Astrocytes are extremely diverse across different brain regions and perform specialized function. Diversity of these cells is generated by initial patterning and then promoted by region- specific communication with neurons to fine-tune astrocytes to the local requirements. While important insights have been gained into the diversity of astrocytes using novel approaches, molecular mechanisms controlling their diversity remain mostly elusive. In the cerebellum, astrocytes differentiate into highly specialized Bergmann glia of the molecular layer, velate astrocytes of the granular cell layer, and fibrous astrocytes of the white matter. This proposal aims at understanding mechanisms that regulate diverse astrocyte subpopulations in the cerebellum. Our results strongly suggest that a transcription factor, Yin Yang 1 (YY1), is essential for sustaining the distinct functions of astrocyte subpopulations in both the developing and the adult cerebellum. Deletion of YY1 in cerebellar astrocytes manifests in contrasting effects in the molecular layer versus the granular cell layer and white matter by post-natal day 20. We found astrogliosis in the molecular layer associated with GFAP+ astrocyte hypertrophy and loss of typical morphology whereas the numbers of GFAP+ astrocytes in the granular cell layer and white matter were drastically diminished. Furthermore, we found that YY1 differentially alters gene expression at the later stages of astrocyte development in a region-specific manner and is continuously needed in mature astrocytes. To test the hypothesis that YY1-dependent chromatin architecture is critical to execute and sustain programs that affect functions of diverse astrocyte subpopulations in the cerebellum, we will: 1. Establish the effects of YY1 on the major functions of subpopulations of cerebellar astrocytes, and 2. Obtain insights into the molecular mechanisms by which YY1 regulates subpopulations of cerebellar astrocytes.

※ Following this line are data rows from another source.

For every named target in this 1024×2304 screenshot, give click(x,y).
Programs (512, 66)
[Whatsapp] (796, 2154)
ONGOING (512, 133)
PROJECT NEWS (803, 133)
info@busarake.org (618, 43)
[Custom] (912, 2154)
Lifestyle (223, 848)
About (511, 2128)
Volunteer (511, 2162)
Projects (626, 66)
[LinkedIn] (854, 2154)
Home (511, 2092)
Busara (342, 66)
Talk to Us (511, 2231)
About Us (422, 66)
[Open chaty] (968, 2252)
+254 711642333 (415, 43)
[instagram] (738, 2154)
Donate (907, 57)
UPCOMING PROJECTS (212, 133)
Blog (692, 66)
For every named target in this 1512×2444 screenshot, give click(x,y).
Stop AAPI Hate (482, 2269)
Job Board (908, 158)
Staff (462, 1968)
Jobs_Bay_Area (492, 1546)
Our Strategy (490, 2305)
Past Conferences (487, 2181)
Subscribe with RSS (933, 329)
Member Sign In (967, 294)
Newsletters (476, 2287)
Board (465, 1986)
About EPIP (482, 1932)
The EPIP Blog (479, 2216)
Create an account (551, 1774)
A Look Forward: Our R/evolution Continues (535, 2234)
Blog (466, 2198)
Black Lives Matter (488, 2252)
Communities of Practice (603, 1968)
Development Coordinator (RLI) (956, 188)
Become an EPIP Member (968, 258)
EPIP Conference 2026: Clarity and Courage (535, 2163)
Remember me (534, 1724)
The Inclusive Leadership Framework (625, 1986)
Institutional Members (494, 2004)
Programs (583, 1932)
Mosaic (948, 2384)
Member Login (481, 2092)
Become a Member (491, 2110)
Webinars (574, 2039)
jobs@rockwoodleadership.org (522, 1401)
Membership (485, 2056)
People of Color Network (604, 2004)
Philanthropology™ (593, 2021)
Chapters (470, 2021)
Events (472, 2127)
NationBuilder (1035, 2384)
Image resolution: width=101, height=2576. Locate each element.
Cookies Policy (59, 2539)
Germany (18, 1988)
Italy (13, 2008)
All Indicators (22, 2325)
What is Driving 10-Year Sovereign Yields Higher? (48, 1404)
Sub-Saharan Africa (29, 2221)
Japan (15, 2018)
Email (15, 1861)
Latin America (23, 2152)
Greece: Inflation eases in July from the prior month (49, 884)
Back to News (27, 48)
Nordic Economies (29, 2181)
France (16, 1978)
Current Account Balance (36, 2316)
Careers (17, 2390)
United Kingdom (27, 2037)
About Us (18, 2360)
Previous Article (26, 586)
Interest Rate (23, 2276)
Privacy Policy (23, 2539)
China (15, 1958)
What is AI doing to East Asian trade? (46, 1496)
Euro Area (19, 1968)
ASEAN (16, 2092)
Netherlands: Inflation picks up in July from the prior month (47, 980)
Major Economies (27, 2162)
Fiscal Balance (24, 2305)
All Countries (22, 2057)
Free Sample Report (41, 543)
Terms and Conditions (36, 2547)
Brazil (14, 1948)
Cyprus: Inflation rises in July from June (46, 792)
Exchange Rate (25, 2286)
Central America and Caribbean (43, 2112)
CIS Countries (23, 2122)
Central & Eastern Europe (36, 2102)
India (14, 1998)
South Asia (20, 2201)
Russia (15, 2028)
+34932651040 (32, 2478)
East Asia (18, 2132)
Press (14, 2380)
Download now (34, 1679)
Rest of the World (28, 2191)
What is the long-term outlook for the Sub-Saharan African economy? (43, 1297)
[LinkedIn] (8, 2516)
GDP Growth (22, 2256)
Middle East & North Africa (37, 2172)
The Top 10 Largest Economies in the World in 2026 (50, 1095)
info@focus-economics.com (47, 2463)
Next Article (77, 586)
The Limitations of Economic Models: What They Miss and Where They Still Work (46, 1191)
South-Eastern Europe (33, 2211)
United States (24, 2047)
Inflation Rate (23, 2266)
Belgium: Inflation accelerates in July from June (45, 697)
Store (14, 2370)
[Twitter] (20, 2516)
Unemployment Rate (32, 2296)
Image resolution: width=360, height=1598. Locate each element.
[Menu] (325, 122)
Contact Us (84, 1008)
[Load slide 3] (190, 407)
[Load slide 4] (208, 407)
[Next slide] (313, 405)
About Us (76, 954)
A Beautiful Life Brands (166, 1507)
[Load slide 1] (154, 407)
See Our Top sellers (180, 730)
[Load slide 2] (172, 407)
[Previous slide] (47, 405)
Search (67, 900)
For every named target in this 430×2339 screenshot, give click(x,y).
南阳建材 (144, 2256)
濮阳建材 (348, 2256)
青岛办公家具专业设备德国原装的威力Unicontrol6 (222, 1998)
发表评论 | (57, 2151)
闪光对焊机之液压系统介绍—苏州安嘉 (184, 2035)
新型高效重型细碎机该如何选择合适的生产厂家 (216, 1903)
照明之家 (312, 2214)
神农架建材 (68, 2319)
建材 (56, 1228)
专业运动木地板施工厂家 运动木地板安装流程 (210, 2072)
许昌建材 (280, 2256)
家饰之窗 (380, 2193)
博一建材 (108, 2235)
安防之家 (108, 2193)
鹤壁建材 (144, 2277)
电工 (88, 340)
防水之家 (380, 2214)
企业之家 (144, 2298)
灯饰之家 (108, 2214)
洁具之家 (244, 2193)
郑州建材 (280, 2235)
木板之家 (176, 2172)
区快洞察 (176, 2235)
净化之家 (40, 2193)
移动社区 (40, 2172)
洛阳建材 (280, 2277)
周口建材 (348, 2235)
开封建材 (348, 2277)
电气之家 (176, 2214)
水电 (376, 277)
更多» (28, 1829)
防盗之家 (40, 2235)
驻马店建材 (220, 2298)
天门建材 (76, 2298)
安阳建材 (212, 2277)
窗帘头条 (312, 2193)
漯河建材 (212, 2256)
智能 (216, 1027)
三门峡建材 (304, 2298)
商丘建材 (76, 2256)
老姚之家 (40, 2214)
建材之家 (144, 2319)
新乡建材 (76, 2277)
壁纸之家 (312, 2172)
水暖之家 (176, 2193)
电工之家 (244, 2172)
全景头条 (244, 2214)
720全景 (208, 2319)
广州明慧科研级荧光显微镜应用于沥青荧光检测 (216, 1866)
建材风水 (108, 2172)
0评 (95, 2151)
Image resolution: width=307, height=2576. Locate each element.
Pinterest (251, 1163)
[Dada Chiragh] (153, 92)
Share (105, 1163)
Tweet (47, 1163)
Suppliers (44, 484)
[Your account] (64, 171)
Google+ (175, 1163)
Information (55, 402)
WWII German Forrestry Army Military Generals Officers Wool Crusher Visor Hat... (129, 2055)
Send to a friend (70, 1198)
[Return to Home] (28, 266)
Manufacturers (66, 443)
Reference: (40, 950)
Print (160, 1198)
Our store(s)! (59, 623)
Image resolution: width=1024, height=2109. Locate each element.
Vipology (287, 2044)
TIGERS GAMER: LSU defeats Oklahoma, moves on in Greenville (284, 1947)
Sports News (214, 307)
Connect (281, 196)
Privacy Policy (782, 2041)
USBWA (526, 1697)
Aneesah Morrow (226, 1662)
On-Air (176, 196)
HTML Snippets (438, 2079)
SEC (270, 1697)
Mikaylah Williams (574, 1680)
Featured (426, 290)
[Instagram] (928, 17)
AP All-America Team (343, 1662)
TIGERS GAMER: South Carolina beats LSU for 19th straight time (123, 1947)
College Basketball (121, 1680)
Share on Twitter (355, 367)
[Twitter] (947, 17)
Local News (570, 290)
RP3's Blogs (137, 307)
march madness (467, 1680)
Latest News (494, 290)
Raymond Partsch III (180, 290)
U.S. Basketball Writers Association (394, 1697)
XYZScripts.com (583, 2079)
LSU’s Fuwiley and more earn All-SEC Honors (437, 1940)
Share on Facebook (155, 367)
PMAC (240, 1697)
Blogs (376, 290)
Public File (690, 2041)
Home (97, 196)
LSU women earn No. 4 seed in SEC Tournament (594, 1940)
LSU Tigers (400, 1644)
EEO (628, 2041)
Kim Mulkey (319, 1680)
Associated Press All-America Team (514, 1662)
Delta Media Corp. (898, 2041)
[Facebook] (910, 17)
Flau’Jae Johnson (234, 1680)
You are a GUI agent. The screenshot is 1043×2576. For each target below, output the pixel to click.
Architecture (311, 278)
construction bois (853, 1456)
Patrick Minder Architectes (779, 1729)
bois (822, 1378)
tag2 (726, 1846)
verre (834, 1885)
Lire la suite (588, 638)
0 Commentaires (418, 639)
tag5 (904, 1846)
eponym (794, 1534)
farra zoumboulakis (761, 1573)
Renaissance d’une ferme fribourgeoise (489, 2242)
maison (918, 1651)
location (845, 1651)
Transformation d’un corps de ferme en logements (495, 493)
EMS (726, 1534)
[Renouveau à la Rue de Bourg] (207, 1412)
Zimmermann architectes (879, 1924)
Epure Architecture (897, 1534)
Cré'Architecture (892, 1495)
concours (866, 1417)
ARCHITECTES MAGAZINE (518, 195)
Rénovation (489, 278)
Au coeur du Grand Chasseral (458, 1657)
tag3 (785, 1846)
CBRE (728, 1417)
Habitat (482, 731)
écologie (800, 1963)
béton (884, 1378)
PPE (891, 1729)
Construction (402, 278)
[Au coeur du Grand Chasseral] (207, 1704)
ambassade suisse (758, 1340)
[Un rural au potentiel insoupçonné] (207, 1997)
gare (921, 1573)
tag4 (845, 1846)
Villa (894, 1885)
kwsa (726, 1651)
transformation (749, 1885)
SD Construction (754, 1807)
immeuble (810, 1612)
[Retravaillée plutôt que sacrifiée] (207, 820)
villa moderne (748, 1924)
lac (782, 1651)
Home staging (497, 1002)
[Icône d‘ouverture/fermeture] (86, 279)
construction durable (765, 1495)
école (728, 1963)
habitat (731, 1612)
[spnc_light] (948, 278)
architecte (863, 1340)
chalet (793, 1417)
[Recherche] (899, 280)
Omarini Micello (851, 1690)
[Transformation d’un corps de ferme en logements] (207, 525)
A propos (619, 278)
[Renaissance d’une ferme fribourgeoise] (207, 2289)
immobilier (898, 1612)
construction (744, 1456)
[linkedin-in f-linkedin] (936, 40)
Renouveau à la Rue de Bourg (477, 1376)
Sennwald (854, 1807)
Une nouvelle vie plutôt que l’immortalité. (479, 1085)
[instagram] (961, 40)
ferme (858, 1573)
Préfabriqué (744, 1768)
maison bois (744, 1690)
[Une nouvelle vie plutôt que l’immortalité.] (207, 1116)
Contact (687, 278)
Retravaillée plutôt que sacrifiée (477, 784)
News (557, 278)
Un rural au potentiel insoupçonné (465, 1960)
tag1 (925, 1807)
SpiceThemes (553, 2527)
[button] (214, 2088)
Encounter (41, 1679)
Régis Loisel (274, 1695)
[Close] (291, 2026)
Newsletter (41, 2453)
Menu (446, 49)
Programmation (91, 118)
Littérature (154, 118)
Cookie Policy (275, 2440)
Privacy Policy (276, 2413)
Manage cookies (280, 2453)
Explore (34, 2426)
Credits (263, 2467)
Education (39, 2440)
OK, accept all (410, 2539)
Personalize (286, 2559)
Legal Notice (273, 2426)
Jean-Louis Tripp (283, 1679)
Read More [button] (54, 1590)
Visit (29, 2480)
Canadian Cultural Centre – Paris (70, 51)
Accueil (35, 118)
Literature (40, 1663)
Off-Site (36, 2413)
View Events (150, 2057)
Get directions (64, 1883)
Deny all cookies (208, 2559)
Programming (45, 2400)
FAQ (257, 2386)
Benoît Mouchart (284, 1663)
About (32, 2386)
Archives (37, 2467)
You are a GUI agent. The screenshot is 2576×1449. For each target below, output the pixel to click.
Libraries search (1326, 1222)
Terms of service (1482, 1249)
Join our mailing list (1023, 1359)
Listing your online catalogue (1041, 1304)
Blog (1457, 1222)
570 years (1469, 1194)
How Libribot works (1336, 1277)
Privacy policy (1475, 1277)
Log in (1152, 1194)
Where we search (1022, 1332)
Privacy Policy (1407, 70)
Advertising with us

星形胶质细胞在不同的大脑区域极其多样化，并执行专门的功能。这些细胞的多样性是通过最初的图案化产生的，然后通过区域- 与神经元进行特定的交流，以微调星形胶质细胞以适应局部需求。而当使用新的方法对星形胶质细胞的多样性有了重要的见解，控制它们多样性的分子机制大多仍然难以捉摸。在小脑中，星形胶质细胞分化为分子层高度特化的Bergmann胶质细胞颗粒细胞层的星形胶质细胞和白质的纤维性星形胶质细胞。这项提议旨在了解小脑中不同星形胶质细胞亚群的调节机制。我们的结果有力地表明，转录因子阴阳1(YY1)是在发育和成人中维持星形胶质细胞亚群的不同功能小脑。小脑星形胶质细胞中YY1的缺失在在出生后第20天，分子层与颗粒细胞层和白质的对比。我们发现分子层星形胶质细胞增生症与GFAP+星形胶质细胞肥大及典型的而颗粒细胞层和白质中GFAP阳性星形胶质细胞的数量已经大大减少了。此外，我们还发现YY1基因差异地改变了基因的表达在星形胶质细胞发育的后期，以一种区域特有的方式，并持续成熟的星形胶质细胞所需要的。检验依赖于YY1的染色质结构的假设对执行和维持影响不同星形胶质细胞功能的程序至关重要小脑中的亚群，我们将：1.建立YY1对主要功能的影响小脑星形胶质细胞亚群，以及2.深入了解分子机制 YY1通过其调节小脑星形胶质细胞亚群。